An Analysis of Current Power Station Bidding Strategies in Europe

Author: ABB European Advisors

The following post was written in May 2014 by the European Advisors team.

Wholesale power market prices are based on market fundamentals – principally the supply/demand balance, reflected through the incremental cost of generation – but also on power station behaviour as they “bid” their available volumes and prices into the market attempting to recover all their operating and financing costs.

In order to examine the impact of bidding strategies on wholesale market prices in Europe, ABB has developed three scenarios:

      • Scenario A: units bid at their short-run, incremental cost of generation
      • Scenario B: units bid at their short-run, average cost of generation and cycling units also bid-up to recover their start costs.
      • Scenario C: as scenario B, but units also try to recover their fixed operating (but not financing) costs at times of higher residual demand. The ability to recover these additional costs is phased in from 2018 to 2021 as reserve margins tighten across NW Europe.

In reality, no market is perfectly competitive, as in Scenario A. Prices and bidding today in power markets in northwest Europe look most like Scenario B, where plants are recovering their short run variable costs, but not all of their fixed costs. If the market continues to out-turn at Scenario B levels, prices will remain at around €5/MWh on average above incremental cost levels, and €5/MWh-€10/MWh above cost at peak times. If the outcomes of Scenarios B and C are compared to Scenario A, pure incremental cost, then plant do start to recover some of their fixed costs, and prices increase by as much as €15/MWh in Scenario C in France (see below graph).

France – change in market prices (€/MWh) compared to pure incremental cost bidding (Scenario A)

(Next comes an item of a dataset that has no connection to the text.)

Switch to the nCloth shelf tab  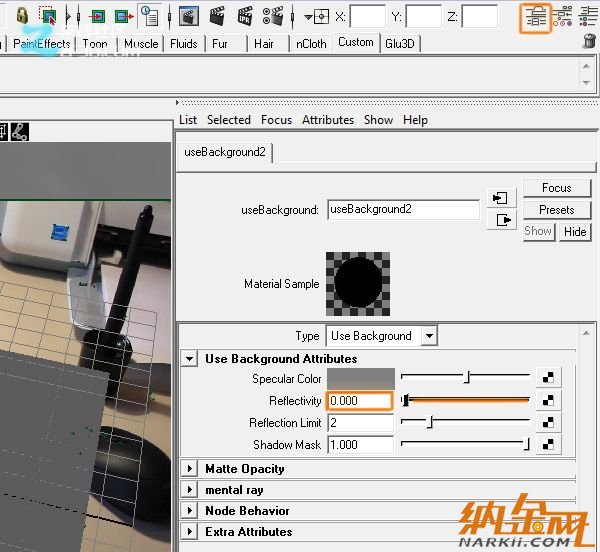click(311, 44)
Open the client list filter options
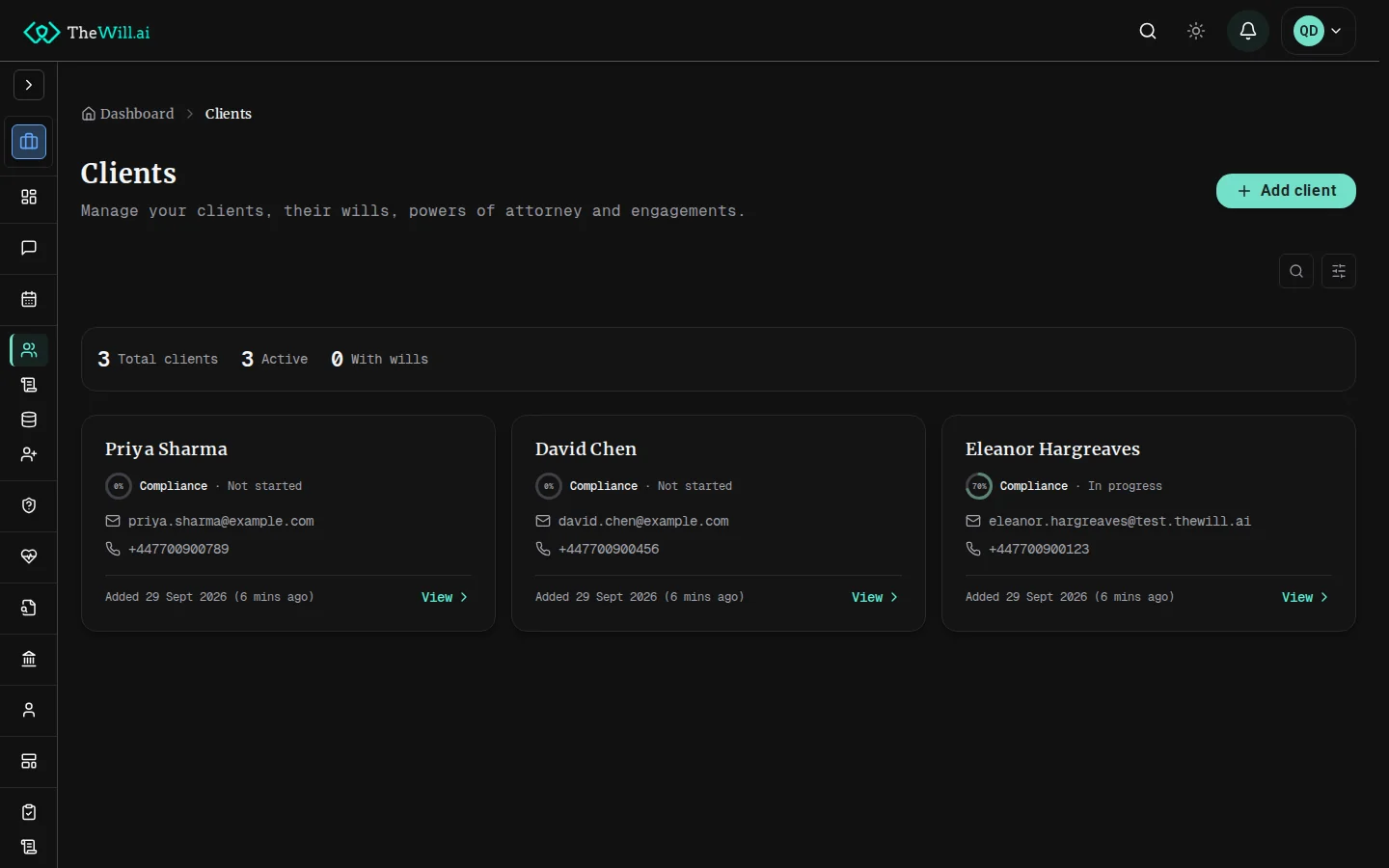This screenshot has width=1389, height=868. pos(1339,271)
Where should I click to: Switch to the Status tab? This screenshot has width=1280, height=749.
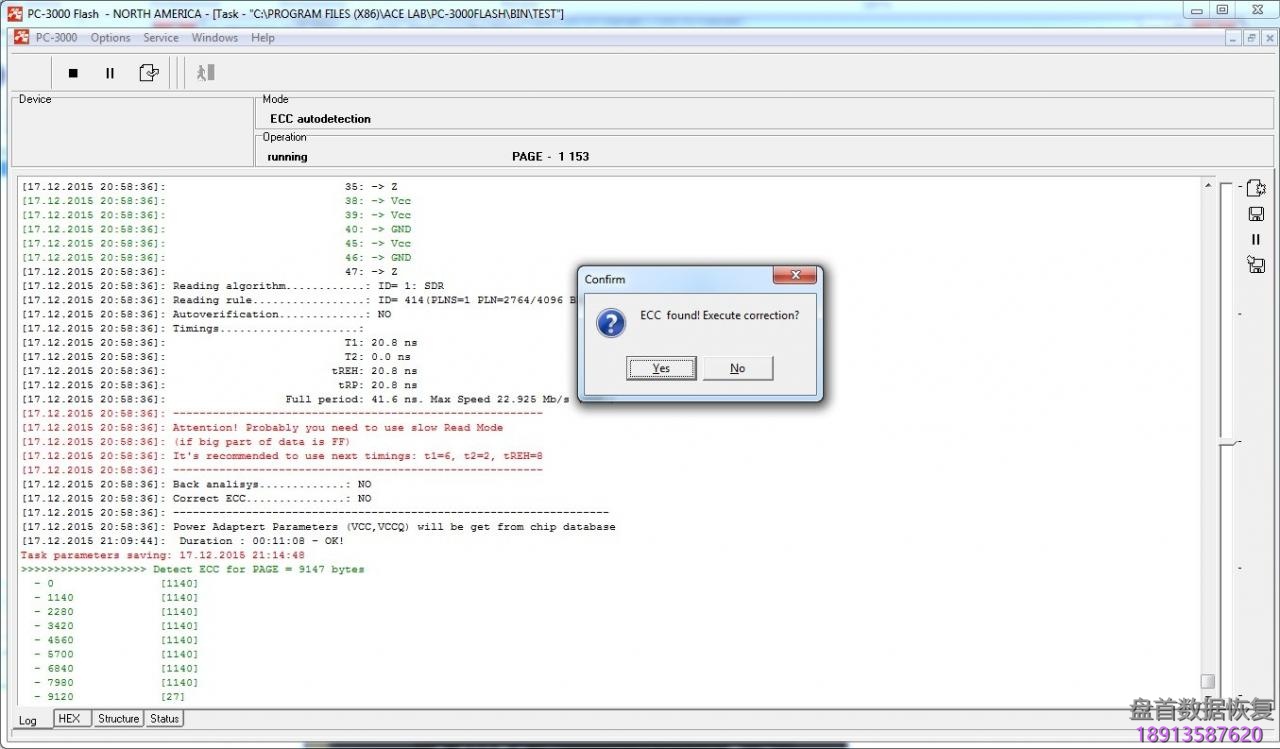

Is this enough to keep the market whole going forward? It may provide a reasonable contribution to old, incumbent plant with much of their fixed costs already written off, especially if they are flexible enough to “cherry pick” the highest priced hours. However, to achieve full cost recovery of all fixed and financing costs for a new entrant mid-merit (i.e. running around half the time) CCGT plant requires more than double this amount. A German CCGT with a 45% load factor, entering the market in the early 2020s, would need an average premium of €29/MWh above incremental cost to cover all of its costs from the energy market only – substantially above Scenario C levels.

How can you achieve prices closer to Scenario C levels? It may be hoped that as reserve margins tighten, generators will be able to move their bidding behaviour closer to Scenario C without losing too much market share as a result. This may be tough to achieve in practice, as it would require all plant to “bid up” together.